For the Love of Good Music Turn Off Your Phone

James Garside by Alejandro Ortiz on Unsplash

To gig or not to gig?

I just got back from a gig. If you want the latest up-to-the-minute audio, pictures and video footage from the event then get off your arse and go to a gig.

Whenever I go to a gig I have to face the gig conundrum: I love music but hate people. Music always wins out, of course, but people are annoying.

Here are some of the worst offenders.

What not to do at a gig

There are some behaviours that are obviously frowned-upon, obnoxious or otherwise inconsiderate.

Do you heckle the band? Grow up.

Do you go to a gig with the sole intention to disrupt it, get drunk, and start a fight? Save it for outside.

Do you harbour any sort of violence, aggression, or hate that you just have to let out at the people around you? Save it for your day job.

Do you deliberately try to crush the people in front of you just for fun? People have died thanks to that, you genius.

There’s nothing wrong with moshing or slam dancing but if someone falls down you help them back up. That’s the rule. Wall of death is always fun until you’re the one who ends up on the floor.

Do you attempt to stage-dive when you weigh about the same as a truck? That’s fine.

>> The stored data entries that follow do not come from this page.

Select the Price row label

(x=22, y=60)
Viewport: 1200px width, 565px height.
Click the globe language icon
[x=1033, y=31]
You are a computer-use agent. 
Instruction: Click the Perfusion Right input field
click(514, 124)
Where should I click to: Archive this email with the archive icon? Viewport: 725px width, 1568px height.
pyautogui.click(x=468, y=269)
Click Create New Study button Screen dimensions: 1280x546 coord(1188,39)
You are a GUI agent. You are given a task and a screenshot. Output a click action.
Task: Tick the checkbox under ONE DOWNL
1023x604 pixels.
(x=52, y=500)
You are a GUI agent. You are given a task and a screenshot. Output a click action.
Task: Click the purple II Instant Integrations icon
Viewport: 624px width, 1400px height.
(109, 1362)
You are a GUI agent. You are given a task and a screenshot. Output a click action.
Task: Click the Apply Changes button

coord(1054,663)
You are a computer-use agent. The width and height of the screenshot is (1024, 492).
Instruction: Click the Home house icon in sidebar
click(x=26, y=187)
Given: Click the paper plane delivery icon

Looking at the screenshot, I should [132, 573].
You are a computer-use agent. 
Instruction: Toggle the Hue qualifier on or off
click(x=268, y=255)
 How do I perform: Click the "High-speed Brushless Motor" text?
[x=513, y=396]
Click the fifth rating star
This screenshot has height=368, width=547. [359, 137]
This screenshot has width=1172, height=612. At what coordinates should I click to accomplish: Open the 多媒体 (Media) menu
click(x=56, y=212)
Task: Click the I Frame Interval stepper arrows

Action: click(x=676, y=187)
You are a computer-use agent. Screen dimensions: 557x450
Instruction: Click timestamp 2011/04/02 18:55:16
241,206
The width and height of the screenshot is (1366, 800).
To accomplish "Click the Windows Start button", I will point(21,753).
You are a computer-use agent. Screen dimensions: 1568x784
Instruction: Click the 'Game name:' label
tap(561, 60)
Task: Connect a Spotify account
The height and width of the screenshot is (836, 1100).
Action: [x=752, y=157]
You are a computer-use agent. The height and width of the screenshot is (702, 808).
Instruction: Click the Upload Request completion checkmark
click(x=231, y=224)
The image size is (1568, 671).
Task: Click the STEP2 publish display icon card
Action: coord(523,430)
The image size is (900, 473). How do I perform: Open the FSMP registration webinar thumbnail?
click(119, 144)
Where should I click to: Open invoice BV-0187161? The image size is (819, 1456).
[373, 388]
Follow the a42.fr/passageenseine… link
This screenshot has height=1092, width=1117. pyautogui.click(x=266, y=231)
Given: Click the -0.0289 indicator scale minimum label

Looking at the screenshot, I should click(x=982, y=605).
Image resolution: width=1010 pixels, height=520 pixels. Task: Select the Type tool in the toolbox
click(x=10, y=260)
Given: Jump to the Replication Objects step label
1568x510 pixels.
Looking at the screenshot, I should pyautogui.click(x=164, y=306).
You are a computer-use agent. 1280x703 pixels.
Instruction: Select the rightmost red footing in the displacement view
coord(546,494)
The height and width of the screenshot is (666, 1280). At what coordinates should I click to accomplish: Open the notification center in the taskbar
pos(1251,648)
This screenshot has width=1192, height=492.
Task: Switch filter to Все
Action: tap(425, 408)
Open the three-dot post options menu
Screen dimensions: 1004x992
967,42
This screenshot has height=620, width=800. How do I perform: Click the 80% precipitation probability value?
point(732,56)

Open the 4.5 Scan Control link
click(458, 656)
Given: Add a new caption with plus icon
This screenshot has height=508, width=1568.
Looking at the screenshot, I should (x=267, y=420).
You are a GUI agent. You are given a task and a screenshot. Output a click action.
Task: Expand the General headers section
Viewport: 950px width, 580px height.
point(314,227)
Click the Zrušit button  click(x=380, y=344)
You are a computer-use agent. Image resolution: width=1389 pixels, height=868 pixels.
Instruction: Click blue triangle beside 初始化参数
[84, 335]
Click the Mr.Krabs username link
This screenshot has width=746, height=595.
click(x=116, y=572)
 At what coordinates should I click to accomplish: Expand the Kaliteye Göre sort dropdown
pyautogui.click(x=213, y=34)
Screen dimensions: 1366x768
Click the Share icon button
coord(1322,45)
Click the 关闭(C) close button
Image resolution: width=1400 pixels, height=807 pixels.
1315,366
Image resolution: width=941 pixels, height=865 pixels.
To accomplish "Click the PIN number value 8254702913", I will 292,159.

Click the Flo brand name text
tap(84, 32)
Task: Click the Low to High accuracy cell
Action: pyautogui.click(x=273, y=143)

Just don’t expect anything other than the ground to be there to catch you when you land.

And the big no-no

Do you chuck pints full of your own urine at the stage? That’s not cool. Usually lukewarm actually — but what I mean is that’s not on.

Yes, people actually do this.

For anyone who thinks that no-one really chucks pints of their own urine at the stage I dare you to go to the Bingley Music Live festival and stand at the front for the duration of any band’s set.

People behind you routinely urinate in plastic pint glasses and throw them overhead.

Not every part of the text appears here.